13 Bullets by David Wellington

"When I slapped you, you were ready to bring me up on charges. And you would have been in the right. But you didn't. Instead you came with me. That means you're in the right place," he told her. 

US Marshal James Arkeley is a man with a single mission in life. To prove an ancient, dessicated vampire is still a threat to the world at large, binding weaker minds to her will and even creating fresh new vampires to bring her sustenance. Unfortunately a court order prevents Arkeley from exacting his revenge against the creature, having witnessed one of her loyal undead vassals tear through an entire SWAT team, his partner and any other people that happened to be in the vicinity. It was only through sheer luck that Arkeley himself survived, but he has been left a man obsessed. 

When police inspector Laura Caxton attracts the attention of a newly made vampire - largely assumed by the general public to be extinct with the exception of the court-protected mummified Malvern - Arkeley recruits the young woman to become his new partner. As a mentor Arkeley is remorseless, deliberately placing the two of them at risk in order to draw out their prey. This makes for an unusual reversal of the experienced cop with a rookie hothead partner - instead Caxton tries to reign him in during his more reckless escapades, while at the same time desperately trying to earn his approval. At a certain point in the novel, when she is at her absolute lowest ebb and near to death, Caxton even conjures up a version of Arkeley as a ghostly advisor to keep her morale up.

It some becomes clear that the vampires are more than just opportune pursuers of her, with her lover Deanna at risk. As the bodycount escalates and the rule of law is enforced against them, Caxton and the determined Arkeley risk everything to contain this deadly conspiracy. 

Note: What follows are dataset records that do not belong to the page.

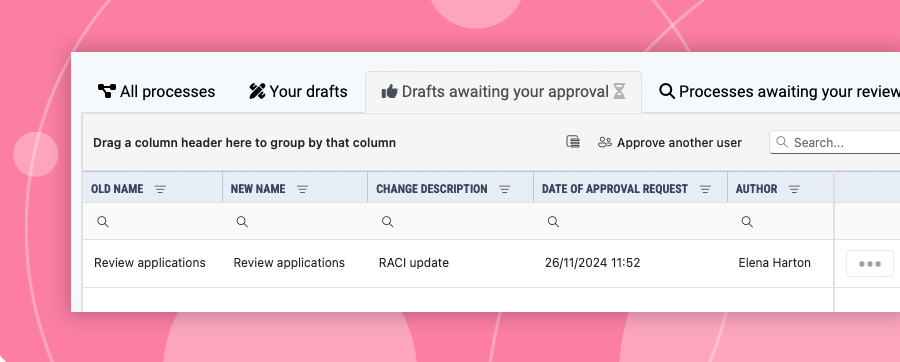
Task: Select the RACI update change description cell
Action: (451, 263)
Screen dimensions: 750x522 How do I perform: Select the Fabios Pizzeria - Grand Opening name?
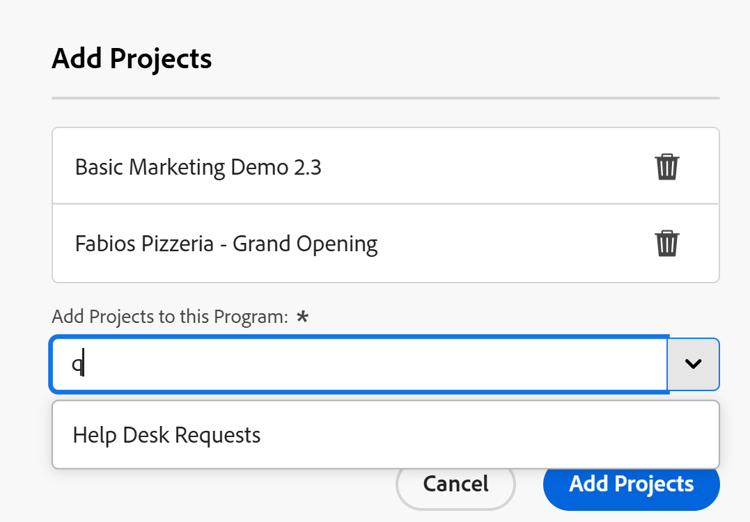click(226, 244)
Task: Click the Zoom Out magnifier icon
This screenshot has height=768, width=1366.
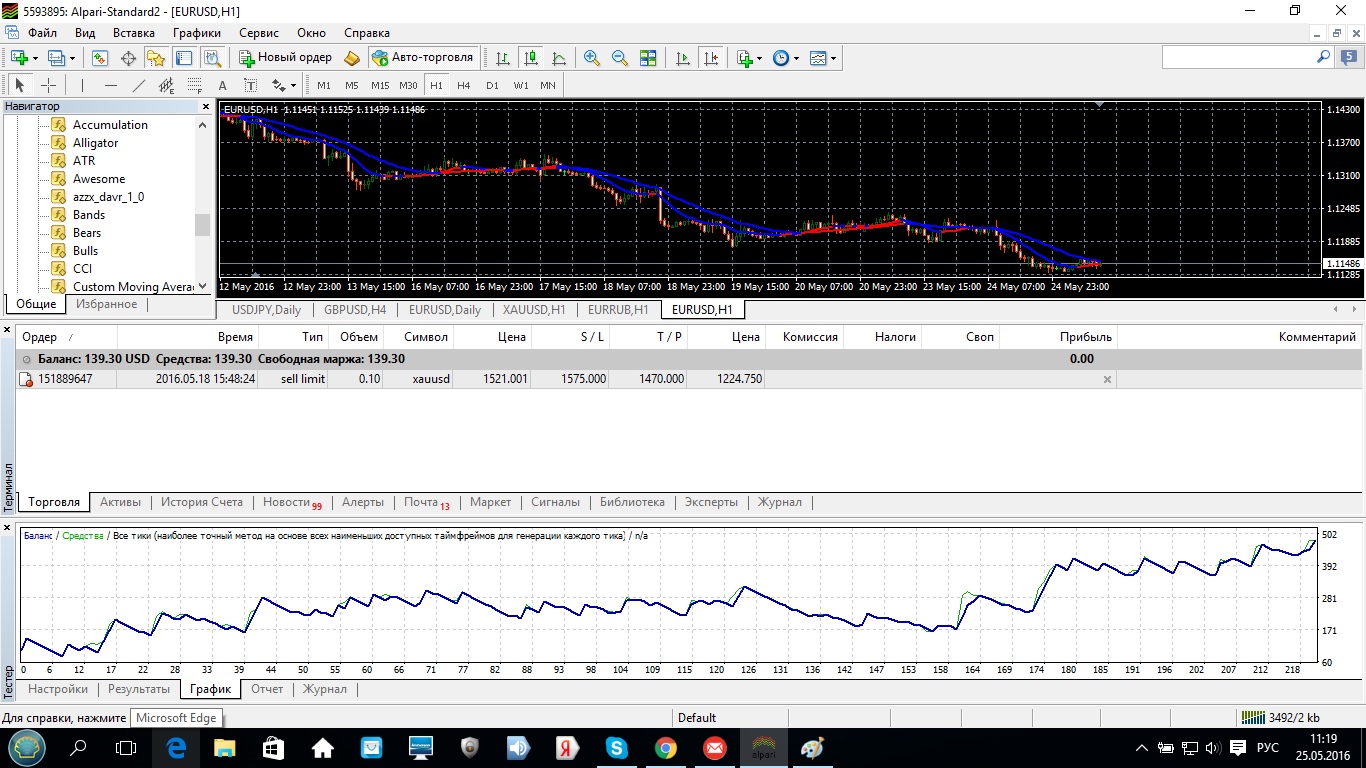Action: point(620,58)

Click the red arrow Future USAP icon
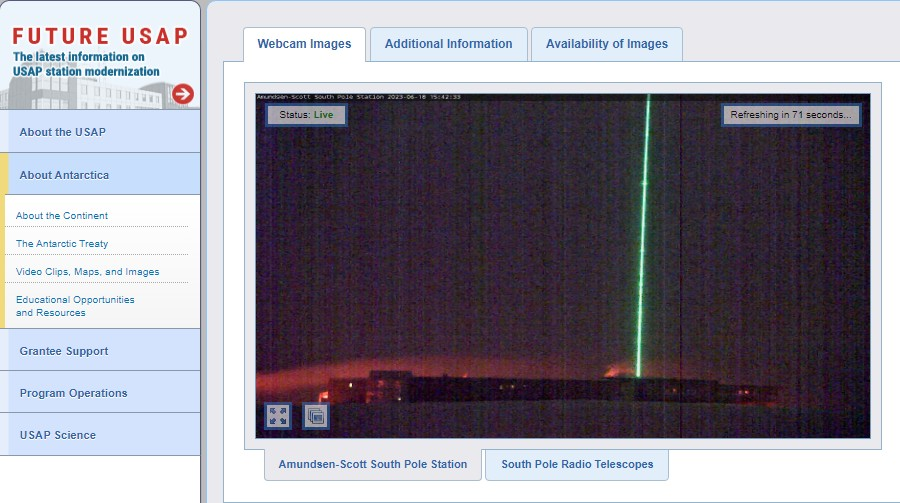[182, 94]
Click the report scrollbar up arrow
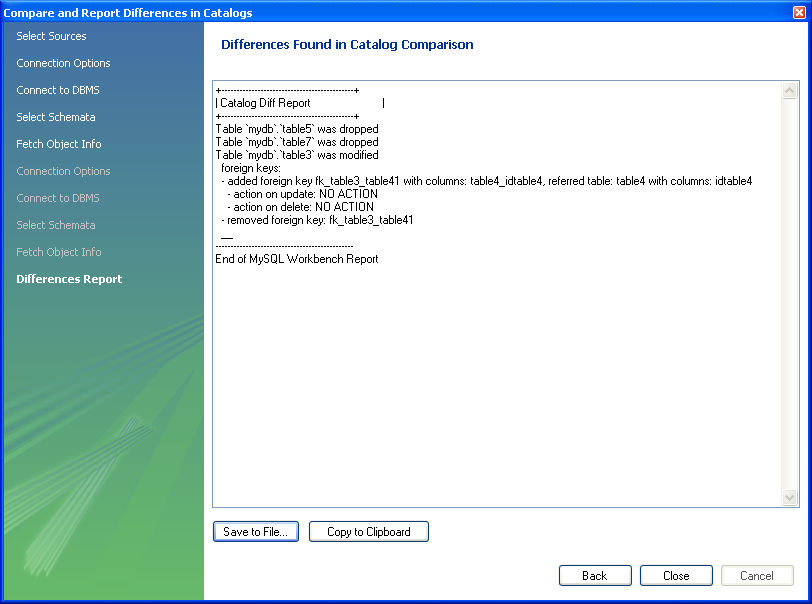812x604 pixels. (x=790, y=90)
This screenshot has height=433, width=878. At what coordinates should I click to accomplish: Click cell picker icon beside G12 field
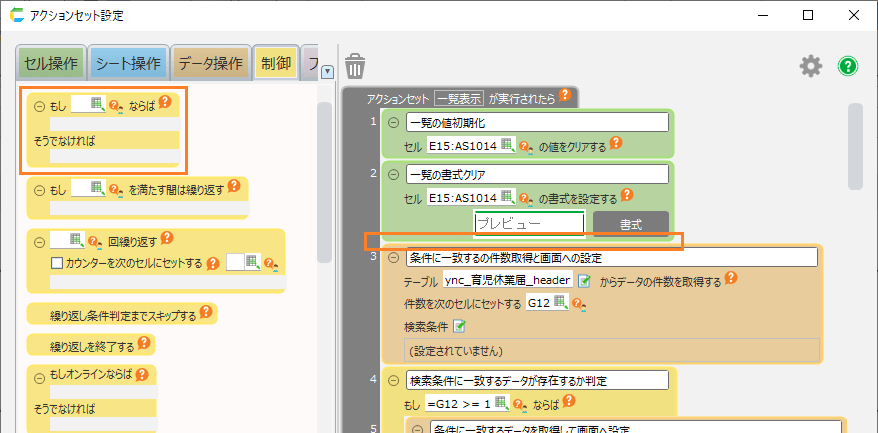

While Wellington does introduce some interesting ideas - the notion of vampires not propagating wildly because their eventual aged state causes them to recruit more carefully, as their sired broods are needed to care for them, as well as these versions enduring a rather disgusting regeneration process every day - there was a lot of potential here. The notion of Arkeley being doubted not because people don't believe in vampires, but because they're a protected species, feels not fully developed. A richer execution would have spent more time developing the reasons behind this set of circumstances - as it is it feels incredibly arbitrary. The media and the courts appear to have forgotten that one vampire tore through dozens of people in a single night before Arkeley managed to get the better of it. Chapters also end on an episodic note, that deadens whatever momentum is meant to be carrying the story forward. Given that the entire plot is founded on such an unlikely premise, this is particularly problematic. 

However, the relationship between Arkeley and Caxton is very disturbing, as he effectively traumatises her into doing what he wants. This is then later followed by an psychic assault from a vampire on Caxton that is repeatedly described as rape. Apparently Arkeley himself experienced something similar, although in his case the mental 'penetration' was not as deep. Such a plot-device - rape as a character defining moment - employed in such a fantastical way  - psychic rape - is entirely unnecessary. Star Trek was a chief offender in this weird use of the idea of mental violation - see for example this scene from The Undiscovered Country - and the sublimating of the idea of rape in this manner is no less disturbing than the actual depiction of rape. Arguably it is worse, because the assault is rendered as something else, and therefore somehow 'not rape'. Vampirism already carries within itself as an allegory the notion of coercion - Wellington also has Caxton discover she is particularly suggestible to vampiric influence ie she is mentally weak - so to further emphasize this in such a callous way feels offhand, insensitive. 

The opening sequence of Arkeley finding himself in the middle of a massacre, being kidnapped and dragged underwater like Beowulf, only to win out by ripping out his attacker's heart - and all of this supposedly related in a police report lacking the expected dry language - is far too much to convey in twelve pages! There was no tension, no suspense, just a rapid sequence of events with gory descriptions that eventually becomes deadening. For that then to be followed by Caxton's unlikely psychic rape, as well as some voyeuristic flirting between her and another woman - her own partner is never more than a burden from the beginning of the book to the end - leaves a bad taste in the mouth. Very disappointing. 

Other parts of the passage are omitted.